La société conclut au débouté de ces demandes en faisant valoir qu’avec l’autorisation de l’inspection du travail, les salariés effectuaient leur visite auprès de leur médecin traitant, que le salarié a été vu par la médecine du travail en avril 2019 et que celui-ci ne rapporte pas la preuve d’un préjudice.

L’employeur est tenu d’une obligation de sécurité envers ses salariés en application de l’article L. 4121-1 du code du travail qui lui impose de prendre les mesures nécessaires pour assurer de manière effective la sécurité et protéger la santé des travailleurs.

Ne méconnaît cependant pas son obligation légale l’employeur qui justifie avoir pris toutes les mesures prévues par les articles L. 4121-1 et L. 4121-2 du code du travail.

L’argumentation de la société quant à une visite médicale effectuée par le médecin traitant du salarié est inopérante en ce que le médecin traitant d’un salarié n’est pas un médecin du travail et ne peut donc satisfaire aux obligations légalement dévolues au médecin du travail.

La société ne justifie d’aucune visite médicale du salarié effectuée par un médecin du travail jusqu’en avril 2019 et ne justifie d’une adhésion auprès du CIAMT, service de santé au travail, qu’à compter du 6 juillet 2018, étant relevé que dans la lettre du 1er juin 2018 sus-citée, l’inspection du travail a indiqué qu’aucun document justifiant du suivi médical des salariés, ni aucun document justifiant d’une adhésion à un service de santé au travail ne lui avaient été remis et que les représentants légaux des sociétés EPSILON et MAVRAN avaient reconnu un défaut d’adhésion à un service de santé au travail.

L’absence de toute visite médicale pendant une longue période d’une relation de travail qui a duré plus de quatorze années constitue un manquement à l’obligation de sécurité et a causé un préjudice au salarié qui, dans le cadre de son activité professionnelle de plongeur, a été exposé à des gestes et postures physiquement contraignants et dont la santé n’a dans ce cadre pas été suivie et contrôlée.

——————————

▸ **Exercices à faire**
A. D'après le texte, à partir de quelle date la société justifie-t-elle d'une adhésion au CIAMT ?
B. Résumez le texte en deux phrases.
C. Recopiez dans le texte le passage qui va de « La société conclut » jusqu'à « code du travail. ».

▸ **Données**

——————————

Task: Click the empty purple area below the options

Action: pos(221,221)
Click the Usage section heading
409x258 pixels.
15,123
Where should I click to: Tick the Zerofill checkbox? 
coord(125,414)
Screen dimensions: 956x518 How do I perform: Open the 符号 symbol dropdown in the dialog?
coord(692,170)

——————————

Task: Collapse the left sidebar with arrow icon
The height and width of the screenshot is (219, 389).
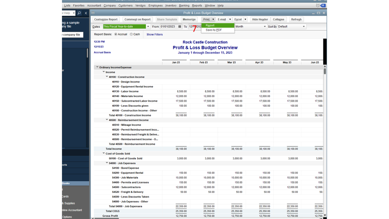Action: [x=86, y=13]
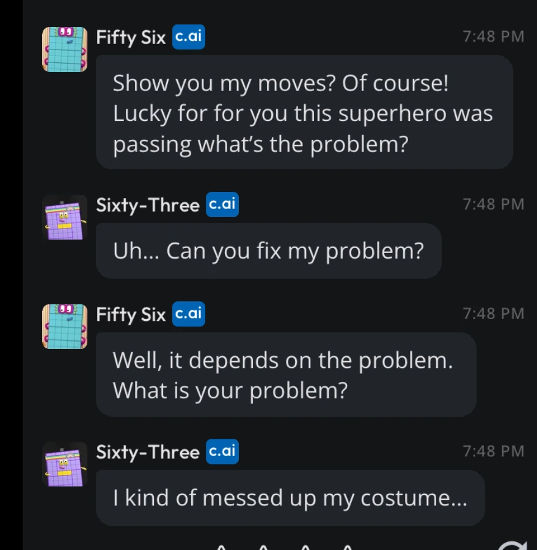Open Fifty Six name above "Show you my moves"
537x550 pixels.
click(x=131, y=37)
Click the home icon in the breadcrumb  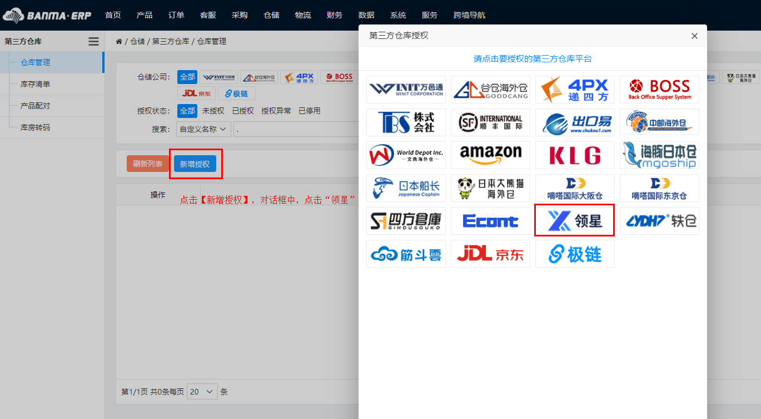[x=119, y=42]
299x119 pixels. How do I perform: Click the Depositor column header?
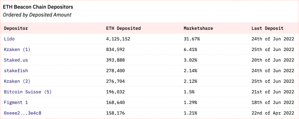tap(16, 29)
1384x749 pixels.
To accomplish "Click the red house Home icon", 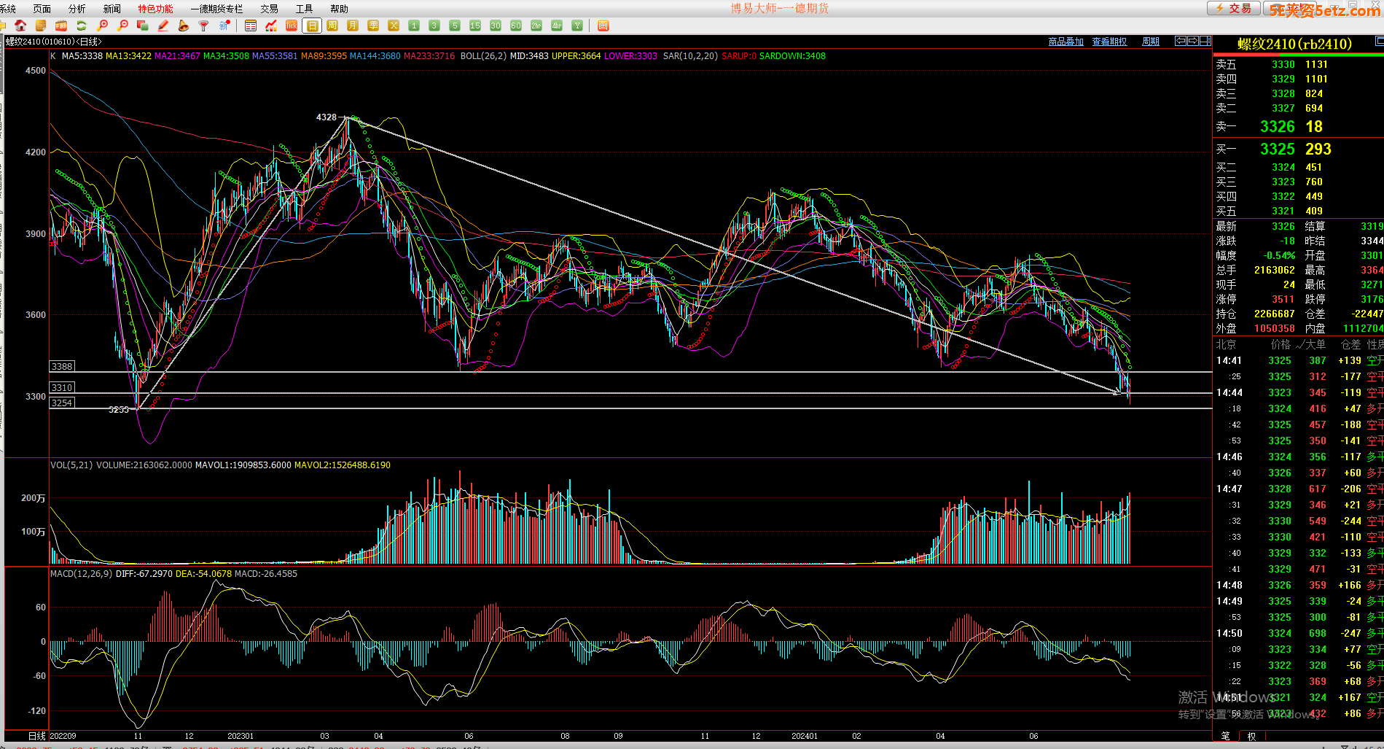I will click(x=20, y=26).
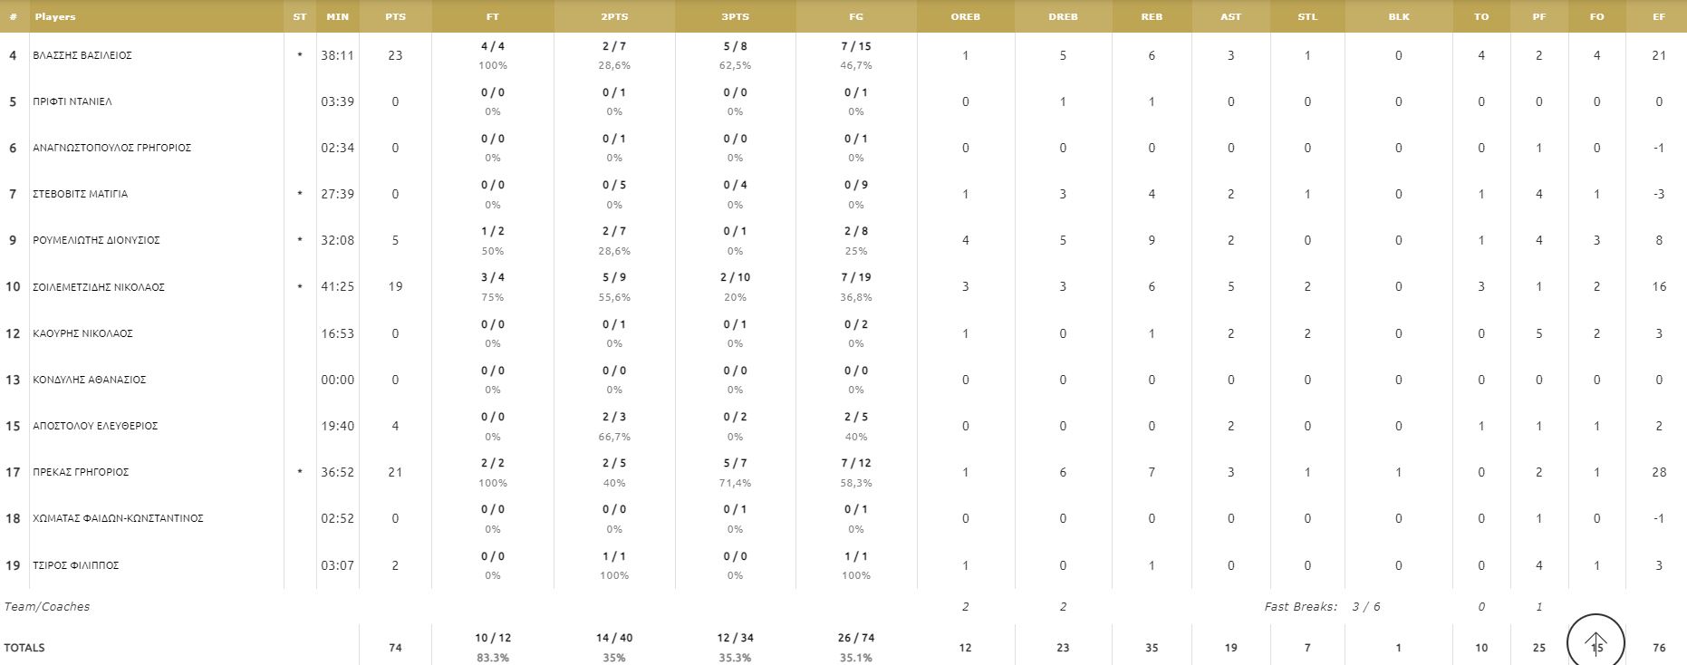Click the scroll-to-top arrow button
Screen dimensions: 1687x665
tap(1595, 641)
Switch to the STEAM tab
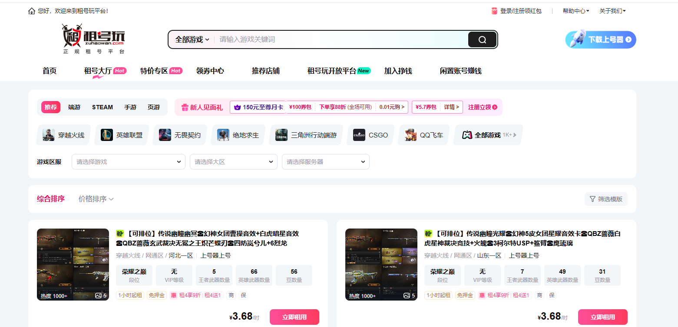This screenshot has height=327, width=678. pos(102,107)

——————————

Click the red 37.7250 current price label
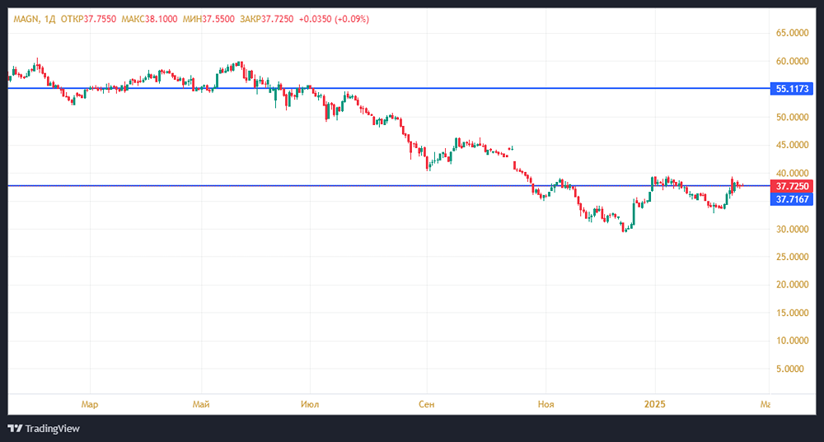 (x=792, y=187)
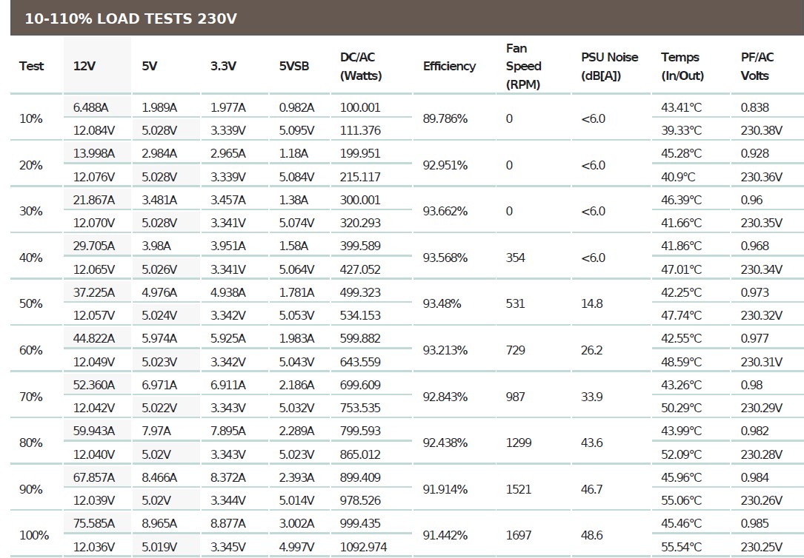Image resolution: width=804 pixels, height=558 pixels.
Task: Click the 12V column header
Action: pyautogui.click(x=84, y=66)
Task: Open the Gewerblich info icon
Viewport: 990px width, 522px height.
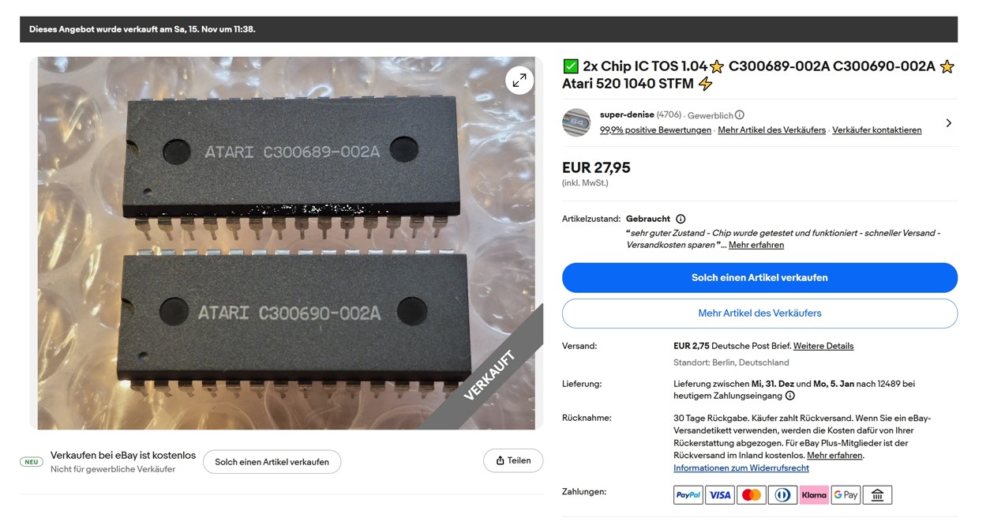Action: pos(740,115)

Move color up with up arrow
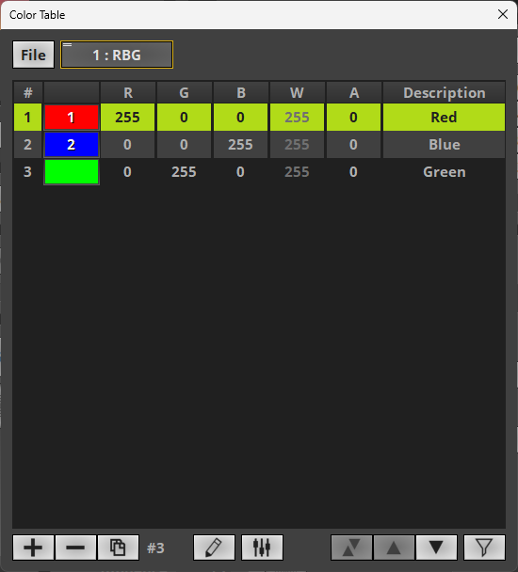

——————————

▸ **Corrigé**
A. À compter du 6 juillet 2018.

B. La société affirme que les salariés consultaient leur médecin traitant avec l'autorisation de l'inspection du travail, mais cet argument est jugé inopérant, car un médecin traitant n'est pas un médecin du travail. Faute de toute visite par un médecin du travail avant avril 2019, dans une relation de travail de plus de quatorze années, l'employeur a manqué à son obligation de sécurité et causé un préjudice au salarié, un plongeur exposé à des gestes et postures physiquement contraignants.

C.
La société conclut au débouté de ces demandes en faisant valoir qu’avec l’autorisation de l’inspection du travail, les salariés effectuaient leur visite auprès de leur médecin traitant, que le salarié a été vu par la médecine du travail en avril 2019 et que celui-ci ne rapporte pas la preuve d’un préjudice.

L’employeur est tenu d’une obligation de sécurité envers ses salariés en application de l’article L. 4121-1 du code du travail qui lui impose de prendre les mesures nécessaires pour assurer de manière effective la sécurité et protéger la santé des travailleurs.

Ne méconnaît cependant pas son obligation légale l’employeur qui justifie avoir pris toutes les mesures prévues par les articles L. 4121-1 et L. 4121-2 du code du travail.